Grand & Toy uses Copilot’s real-time insights, dashboards, and time-saving features like chat summarization, email creation, and sentiment analysis to deliver exceptional customer service.
Connecting businesses on a unified, trusted platform
Lastly, there is the data layer—the foundation of agentic transformation. When unified, it can connect every interaction, insight, and action. With integration between Dynamics 365 and Microsoft 365, organizations can unify data and workflows, so teams can stay focused and make faster decisions.
Built on Microsoft Dataverse, Dynamics 365 agents deliver real-time insights across departments like sales, service, and finance without silos and enabling faster and more collaborative decision-making.
Banco PAN is a strong example of this transformation, using Dataverse as a core part of their Dynamics 365 solution to enable real-time integration across systems.
“Our operators now have immediate access to the customer’s history and can resolve issues more quickly.”
—Tulio Prado, Service Superintendent at Banco PAN
Dynamics 365 seamlessly connects with Power Platform and Copilot Studio, creating a unified foundation for apps, agents, and AI. This deep integration empowers everyone—not just professional developers—to build, customize, and deploy intelligent solutions that adapt to business needs. By bringing low-code innovation and enterprise-grade security together, organizations can streamline processes and workflows, reduce costs, and unlock new ways to work smarter.
Explore more
With today’s business applications varying widely in capability and impact, organizations face critical choices. Agentic business applications are the path forward. Discover how leading companies are moving on that path with Dynamics 365, beyond static systems of record to intelligent systems of action to drive real-time insights, automation, and growth.

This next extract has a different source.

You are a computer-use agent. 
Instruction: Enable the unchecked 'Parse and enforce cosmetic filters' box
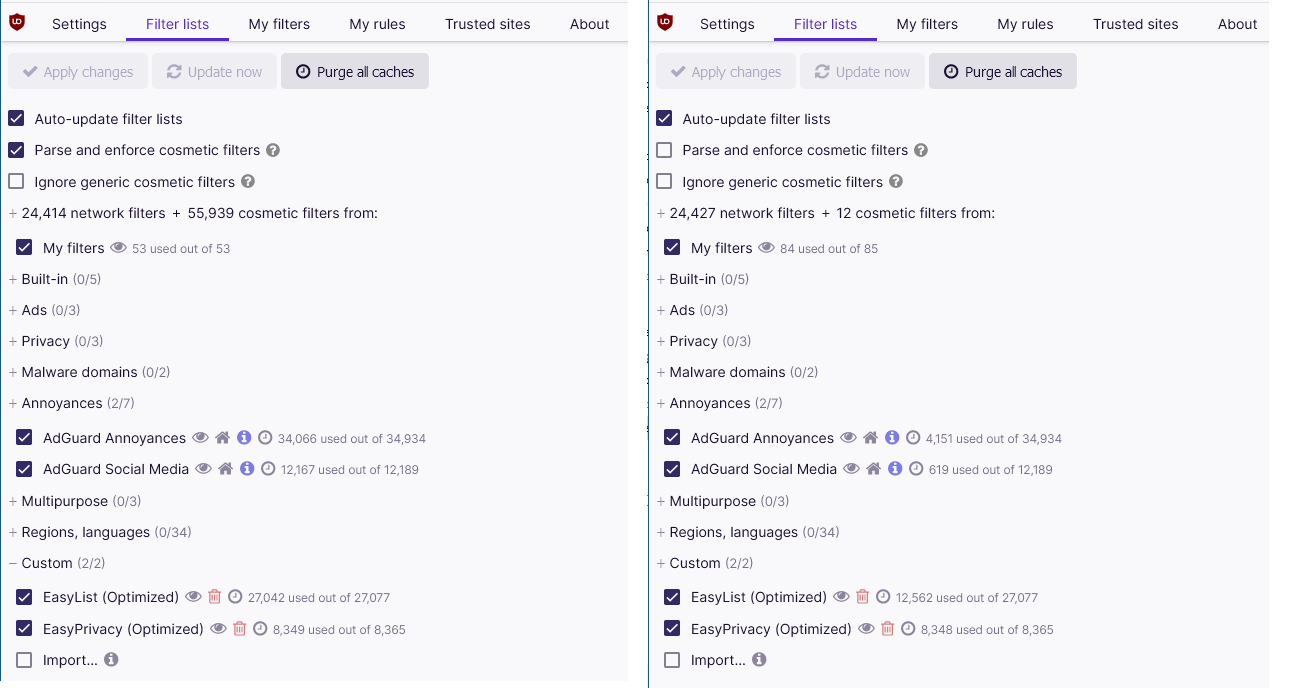pyautogui.click(x=664, y=150)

Tune into the Business Applications Launch Event streaming October 23, 2025 on YouTube to see real-world solutions built on Microsoft agentic business applications.
Join us at Microsoft Ignite 2025 in San Francisco, California from November 18 to 21, 2025. Connect with industry leaders, explore hands-on demos, and be there to get the latest product announcements. Attend Innovation Sessions that delve deeper into how agentic business applications are reshaping the future of work and actionable strategies for leadership.
1Methodology and Evaluation dimensions: Sales Research Bench includes 200 business research questions relevant to sales leaders that were run on a sample customized data schema. Each AI solution was given access to the sample dataset using different access mechanisms that aligned with their architecture. Each AI solution was judged by large language model judges for the responses the solution generated to each business question, including text and data visualizations. We evaluated quality based on 8 dimensions, weighting each according to qualitative input from customers, what we have heard customers say they value most in AI tools for sales research: Text Groundedness (25%), Chart Groundedness (25%), Text Relevance (13%), Explainability (12%), Schema Accuracy (10%), Chart Relevance (5%), Chart Fit (5%), and Chart Clarity (5%). Each of these dimensions received a score from a large language model judge from 20 as the worst rating to 100 as the best. For example, the large language model judge would give a score of 100 for chart clarity if the chart is crisp and well labeled, score of 20 if the chart is unreadable or misleading. Text Groundedness and Text Relevance used Azure Foundry’s out-of-box large language model evaluators, while judging for the other six dimensions leveraged Open AI’s GPT 4.1 model with specific guidance. A total composite score was calculated as a weighted average from the 8 dimension-specific scores. More details on the methodology can be found in this blog: The Sales Research Agent and Sales Research Bench.